A decade of tracking whale sharks
In the first in a series of articles, Dr Alex Hearn reflects on the past ten years of work tracking whale sharks in Galapagos.
Whale sharks are among the most fascinating creatures on the planet. The largest fish in the ocean, reaching sizes of up to 18 metres, the future of these sharks is now hanging in the balance. Sharks as a taxonomic group are incredibly vulnerable to human pressures – their slow growth, long lives and low reproductive output mean that their populations find it hard to rebound after a catastrophic event, and right now, that catastrophic event is us! It is thought that humans kill between 70-100 million sharks each year. Fortunately, whale shark fishing is banned in most countries, although some allow them to be landed if caught accidentally – a few years ago, a group of undercover journalists found that a single factory in China was processing around 600 whale sharks each year.
While this shark is mostly a solitary, open ocean animal, it does form predictable seasonal aggregations at around two dozen sites across the globe, timed to coincide with reef spawning events, which provide rich foraging for this plankton feeder. These aggregations are mostly made up of immature males. Galapagos is different. Here, scuba divers come from all over the world to dive with mostly large adult females at the remote island of Darwin between the months of July and October each year.
Together with Jonathan Green, we formed the Galapagos Whale Shark Project to try to understand what these sharks were doing there. We began fieldwork in 2011, and almost immediately we discovered that what we thought we knew was all wrong. We had been told that there were only a handful of sharks up there, hanging around Darwin’s Arch for the season, and that we would have difficulty getting a decent sample size. Over 150 sharks later, we now know that this was not the case!
We found that rather than an aggregation site, Darwin was more of a stopover point. While it was correct that there were only a handful of sharks there on any given day, each day there were different sharks. They were moving through. And they didn’t seem to be feeding. We placed satellite tags on them to track their movements and found that early on in the season, they would head out into the Pacific, along the Equatorial Front – an area where two surface currents slide past each other, creating vortices called “tropical instability waves” that propagate westwards along the Front. After 1000-1500 kilometres, they would turn back, and return near Darwin again. But again, they wouldn’t stay. This time however, they would continue east, all the way to the shelf-break of mainland Ecuador and northern Peru. But we struggled to get any tags to stay on the sharks later than January, so we don’t know what they do after that.

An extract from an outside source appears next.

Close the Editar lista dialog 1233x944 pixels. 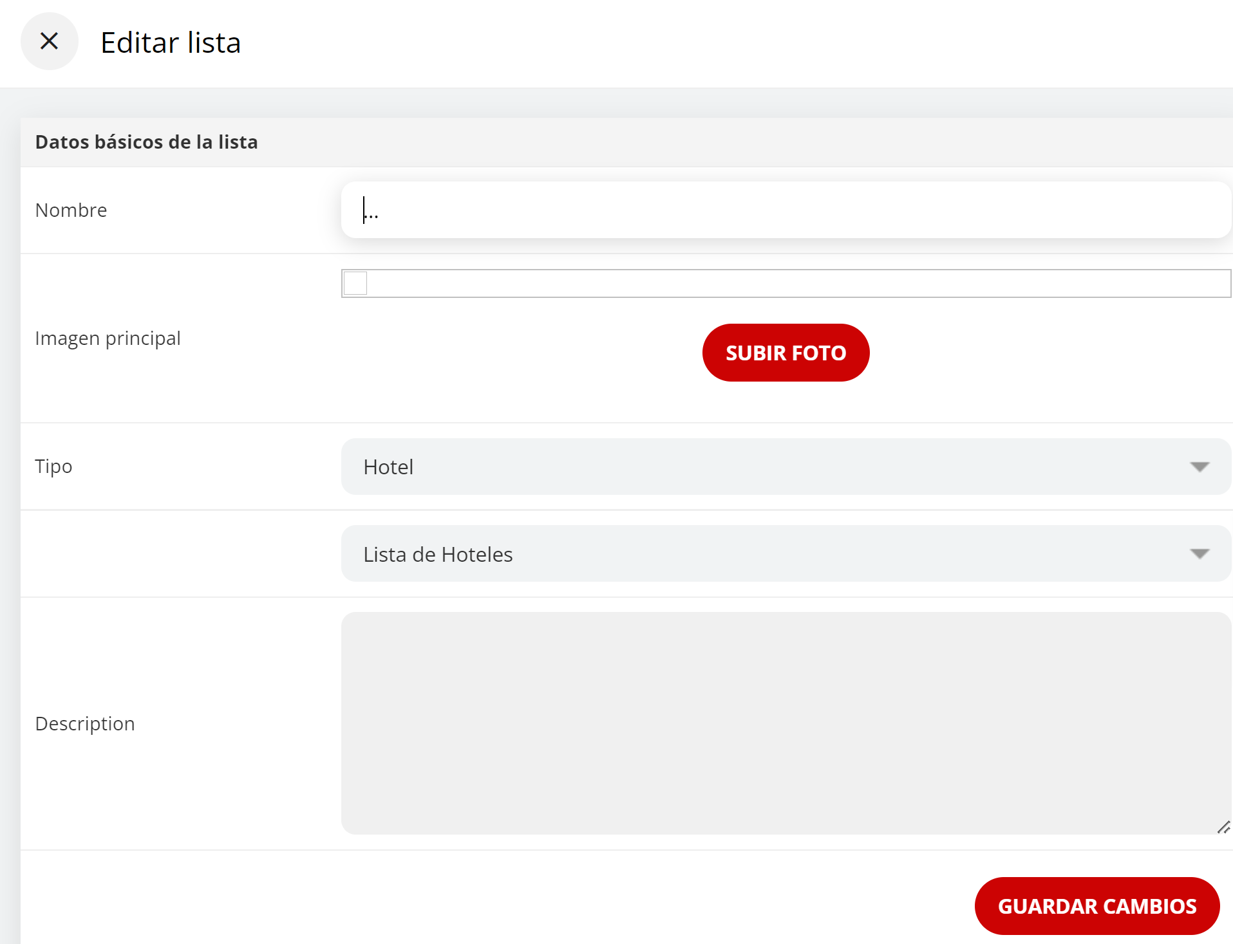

They were also much larger than at any other aggregation site, averaging 10-12 metres. And over all these years, we’ve only seen a handful of males. Their size and their distended abdomens led us to speculate that they might be pregnant. Almost nothing is known about whale shark reproduction, but a single female caught in Taiwan in the 1990s had over 300 embryos inside her. Some were in early stages of development, and others were so close to full development that scientists were able to keep them alive in tanks. Whale shark pups are around 60 centimetres long, and are almost never seen. The few that have been reported tend to be close to very deep water, or in the bellies of predators such as blue sharks or billfish. Might we have stumbled upon the holy grail of whale shark research? The almost mythical ‘pupping grounds’?

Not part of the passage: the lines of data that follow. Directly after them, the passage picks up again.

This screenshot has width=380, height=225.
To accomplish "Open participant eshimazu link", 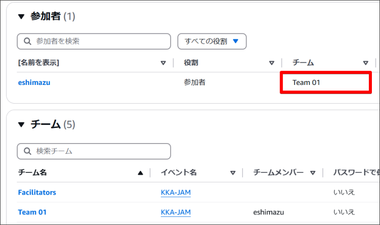I will click(x=34, y=82).
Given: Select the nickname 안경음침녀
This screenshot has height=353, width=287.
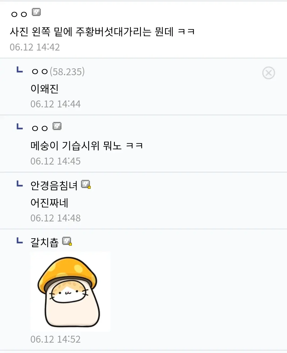Looking at the screenshot, I should click(x=54, y=185).
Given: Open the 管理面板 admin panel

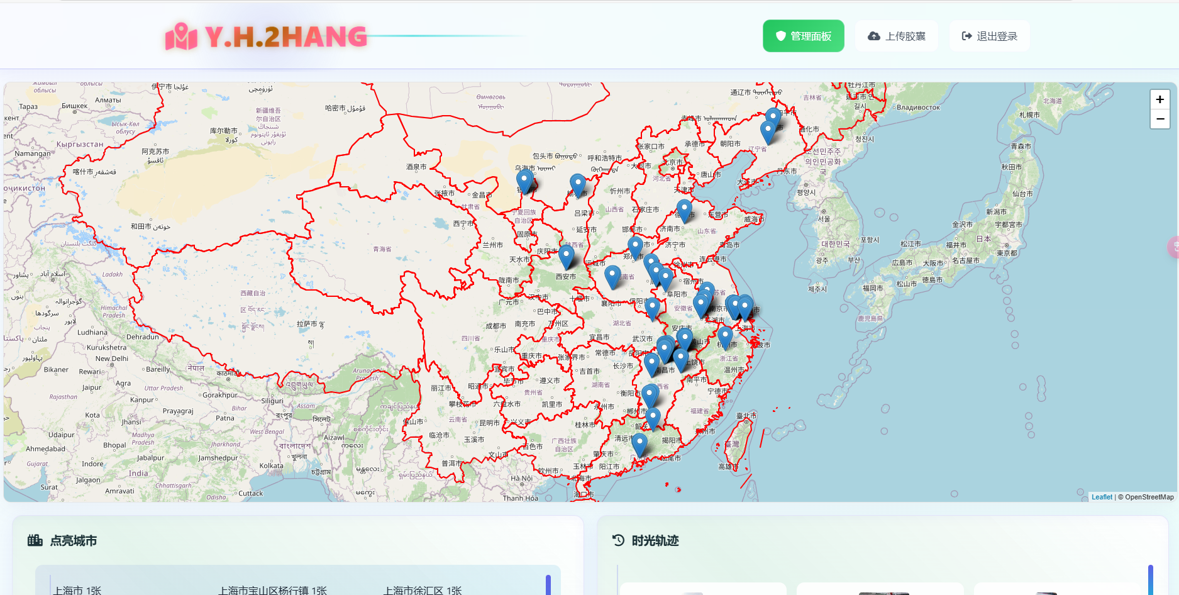Looking at the screenshot, I should point(803,36).
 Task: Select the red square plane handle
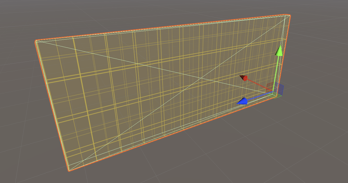(270, 87)
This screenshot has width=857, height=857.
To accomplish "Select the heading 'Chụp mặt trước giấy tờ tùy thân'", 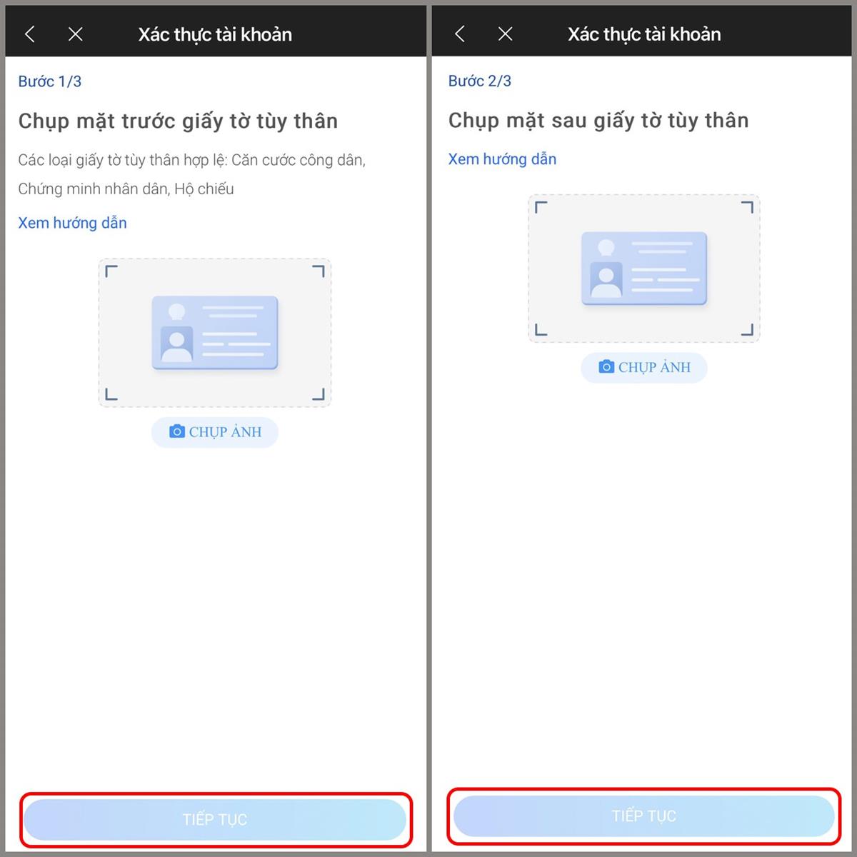I will tap(178, 121).
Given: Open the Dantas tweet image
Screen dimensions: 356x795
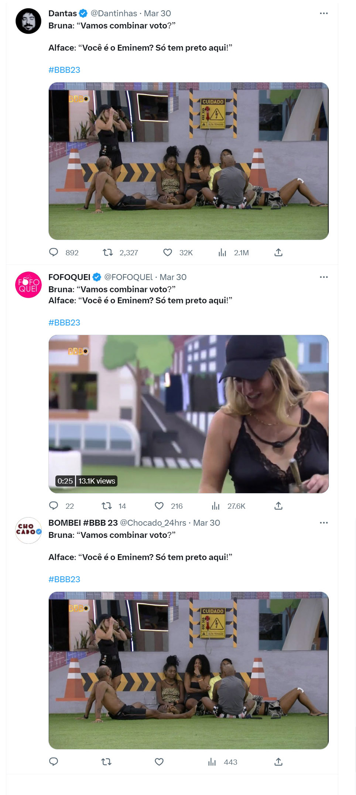Looking at the screenshot, I should (188, 161).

In 2017, we partnered with the Okinawa Churashima Foundation and were able to draw blood from free-swimming whale sharks for the first time ever, and take ultrasounds from nearly two dozen sharks. Imagine: ultrasound and blood from a 12-metre shark at 20 metres depth and in a 3-knot current! We were convinced that we would find evidence of pregnancy. But it was not to be. Neither blood hormonal analyses nor the ultrasounds showed any evidence that the sharks were pregnant. We did observe follicles developing in the ovaries, so you would think that we’d see the embryos and egg cases if they were there. We also found that the bulge behind the pelvic fins seems to be composed of a fairly compact, fatty deposit (and in any case is in the wrong place for bearing developing embryos).

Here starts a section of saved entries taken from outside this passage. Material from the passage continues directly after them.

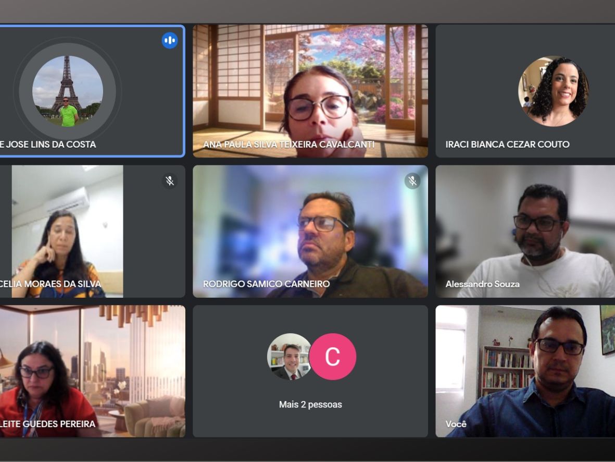615x462 pixels.
Task: Click your own "Você" video tile
Action: pyautogui.click(x=525, y=370)
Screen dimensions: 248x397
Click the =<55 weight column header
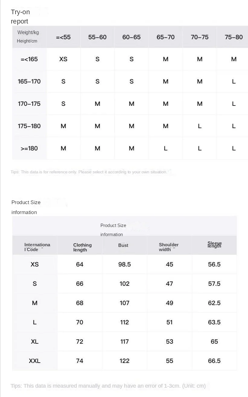coord(63,37)
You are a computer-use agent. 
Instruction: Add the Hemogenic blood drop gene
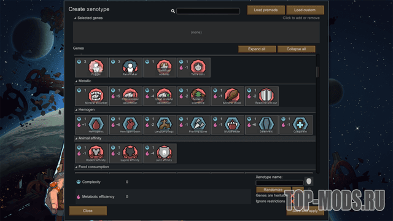coord(91,125)
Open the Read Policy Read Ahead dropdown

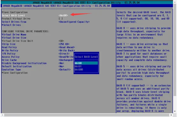tap(66, 47)
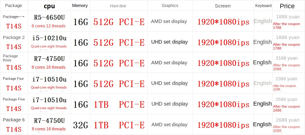Click the Package Four row label
Image resolution: width=305 pixels, height=135 pixels.
tap(13, 79)
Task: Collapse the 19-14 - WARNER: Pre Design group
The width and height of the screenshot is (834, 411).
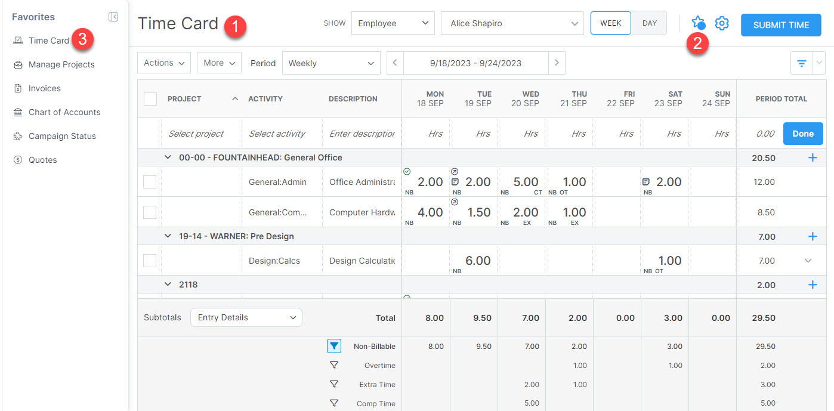Action: coord(168,236)
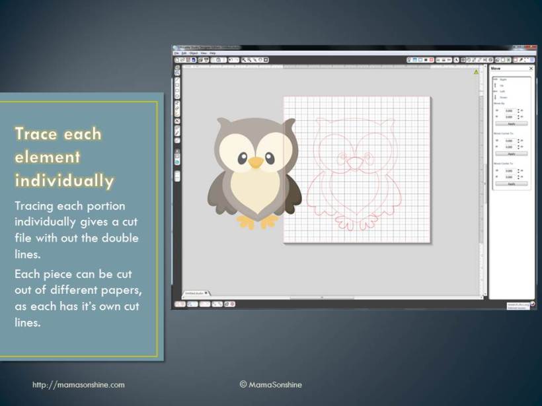Click the horizontal scrollbar below the canvas
This screenshot has height=406, width=542.
[323, 298]
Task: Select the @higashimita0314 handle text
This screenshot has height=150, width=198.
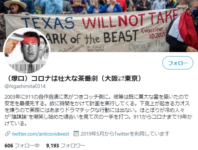Action: tap(25, 86)
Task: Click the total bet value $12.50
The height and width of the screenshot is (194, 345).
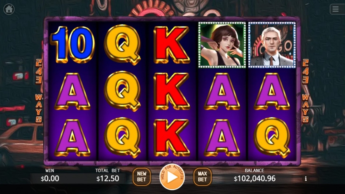Action: tap(107, 179)
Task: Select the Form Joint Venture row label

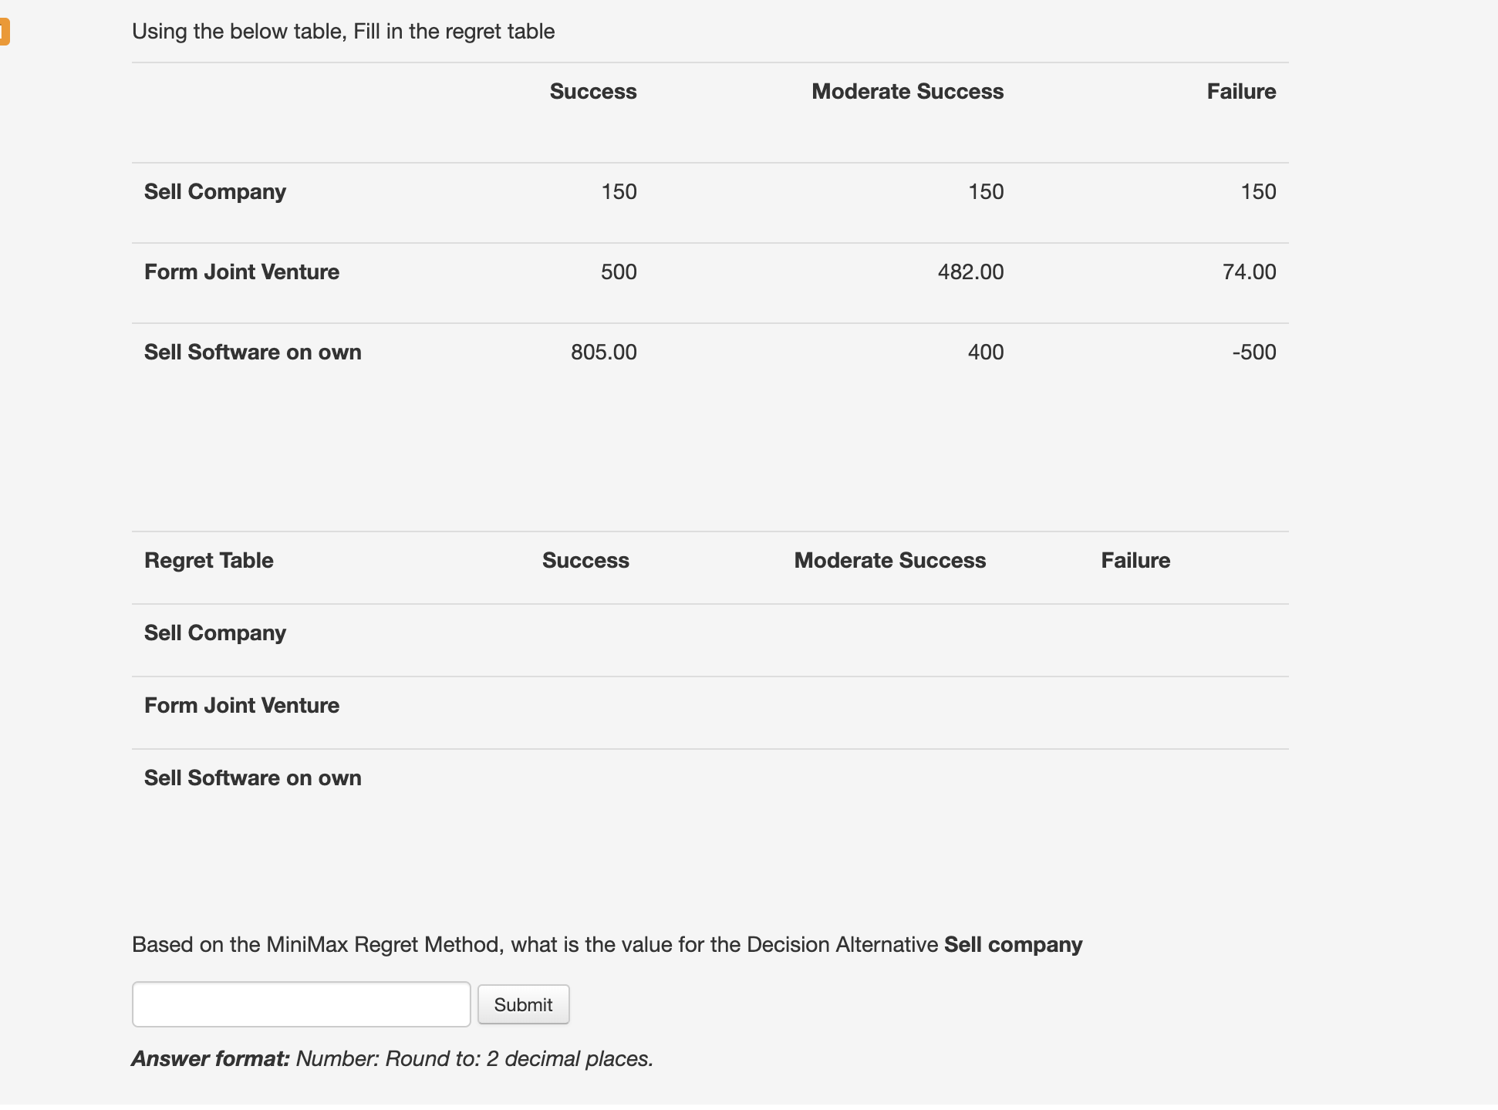Action: pos(241,272)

So where do we go from here? Well, we are following several lines of investigation. Clearly, the whale sharks are not going to give up their secrets easily. All our ultrasounds were done at the back end of the season, so maybe they were pregnant earlier on, and have completed their pupping by the time they loop back to Darwin. So might we try getting ultrasounds in June or July?
Or maybe their migration has nothing to do with their reproduction and more to do with feeding – after all, those tropical instability waves are natural plankton traps. If females have different dietary requirements to males, they might migrate seasonally between feeding grounds. The shelf-break off northern Peru is quite productive… but where are they between January and June? If the tags don’t stay on that long, could we tag them elsewhere at other times?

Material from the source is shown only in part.